In this case, if air is used as the cooling fluid flowing into the water jacket 3, there is no need for recovery equipment like in the case of water when releasing this air to the outside of the cylinder block. There is no risk of getting the equipment wet and causing rust.

(Effects of the Invention) In summary, according to the present invention, the area around the bore of the cylinder block is forcibly cooled by using the water jacket that is usually formed in advance on the cylinder block itself of a water-cooled internal combustion engine.
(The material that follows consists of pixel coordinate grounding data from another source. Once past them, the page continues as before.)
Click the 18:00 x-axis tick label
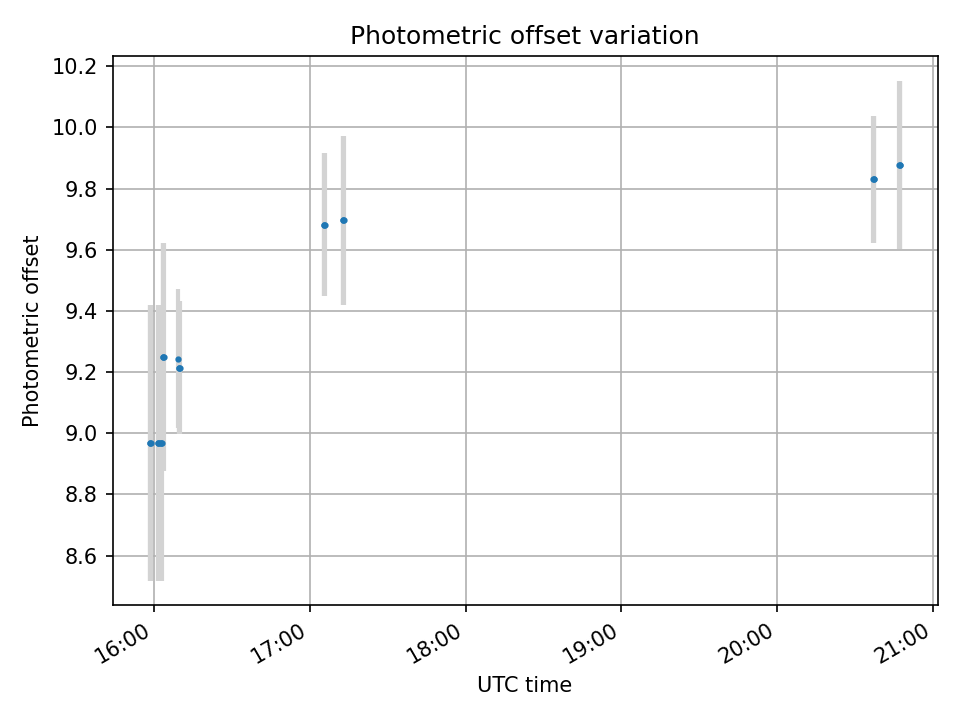Screen dimensions: 960x720 click(x=435, y=643)
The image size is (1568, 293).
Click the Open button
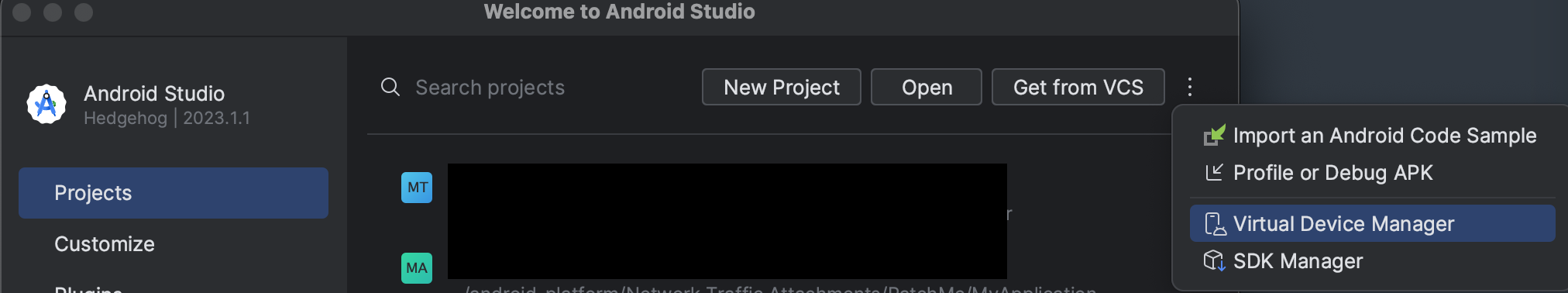[x=927, y=87]
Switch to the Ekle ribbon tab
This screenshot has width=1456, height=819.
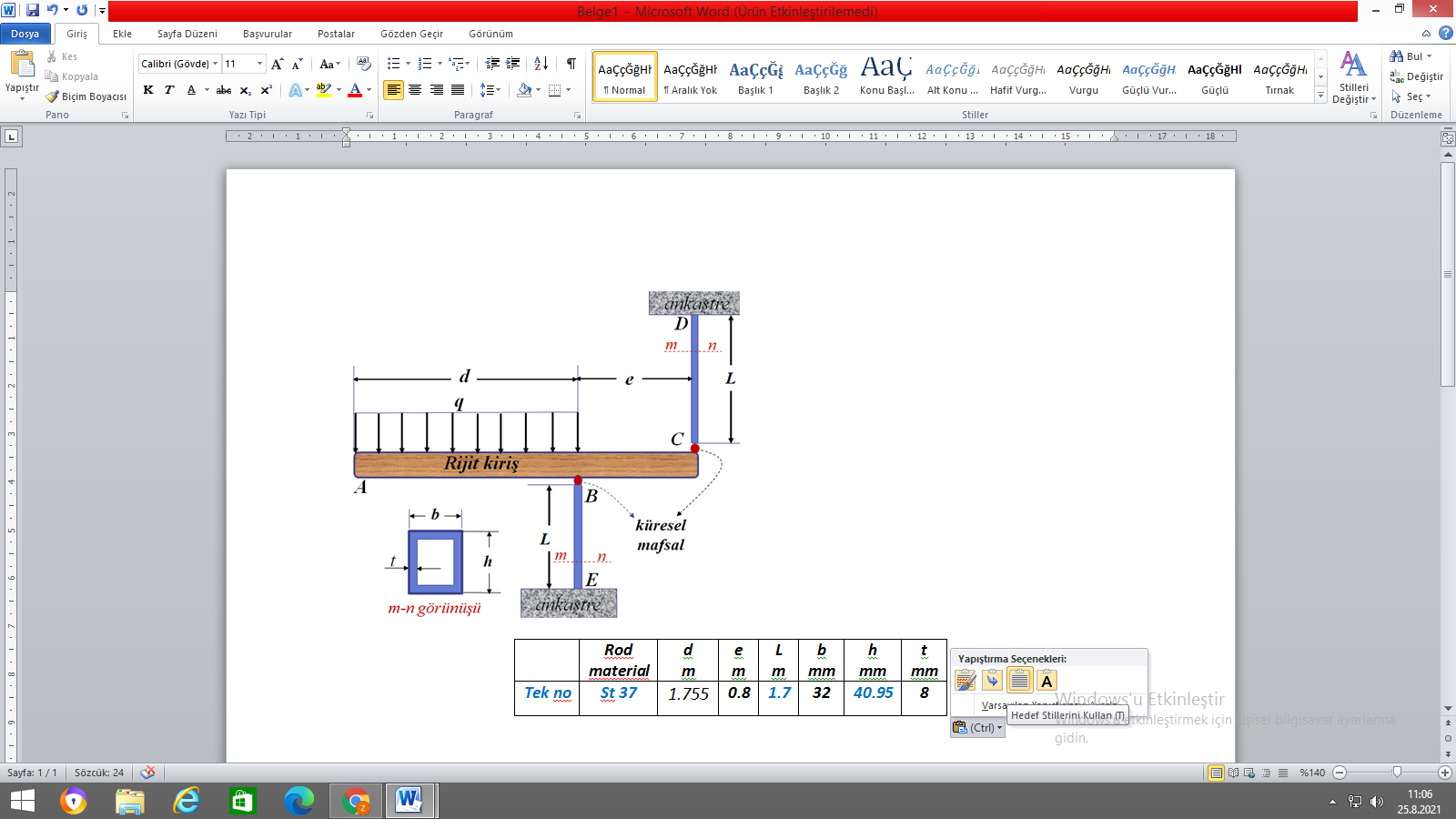pos(122,34)
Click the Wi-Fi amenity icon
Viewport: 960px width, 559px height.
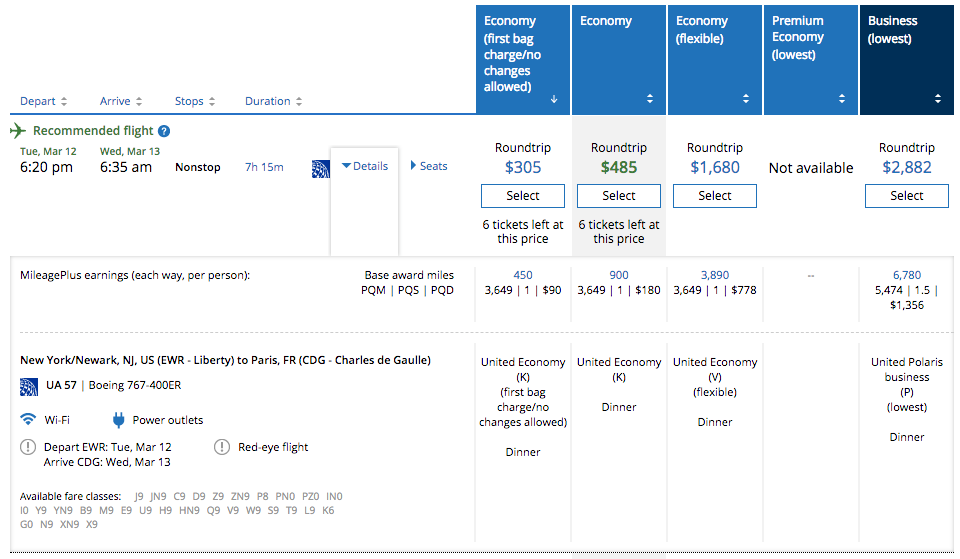click(x=28, y=420)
The part heated as a result of laser beam irradiation is cooled extremely quickly, and heat is not trapped in the inner diameter of the bore, thus preventing the temperature of the irradiation cylinder itself and its interior from increasing. , thermal distortion in the irradiation cylinder part in the laser hardening device, the mirror 5 condensing lens itself, or their supporting members.

This has the effect of eliminating the occurrence of thermal stress, preventing errors in spot diameter due to errors in setting the focal length of the laser beam, and preventing deterioration in durability due to damage to the irradiation barrel.

[Brief explanation of drawings]

The drawing is a schematic cross-sectional view of a laser hardening device and a cylinder block in an embodiment of the present invention. Engineering...Cylinder block, 2...Bore, 3...
... Water jacket, 4.5 ... Opening, 6. Group laser hardening device, 7. ... Laser beam transmission head, 8.
...Laser beam, 9.10...Reflector, 11...
- Condensing lens, 12... Irradiation cylinder section, 14... Cylinder axis line.

Claims (1)

[Claims] (1) Laser hardening is performed by irradiating a moving laser beam from a laser beam irradiation cylinder inserted into the inner diameter of the bore onto the bore surface of the cylinder block, which has been cast to form a water jacket for cooling the engine in advance. A method for laser hardening a cylinder block in a water-cooled internal combustion engine, characterized in that a cooling fluid such as water or air is passed through a water jacket in the cylinder block.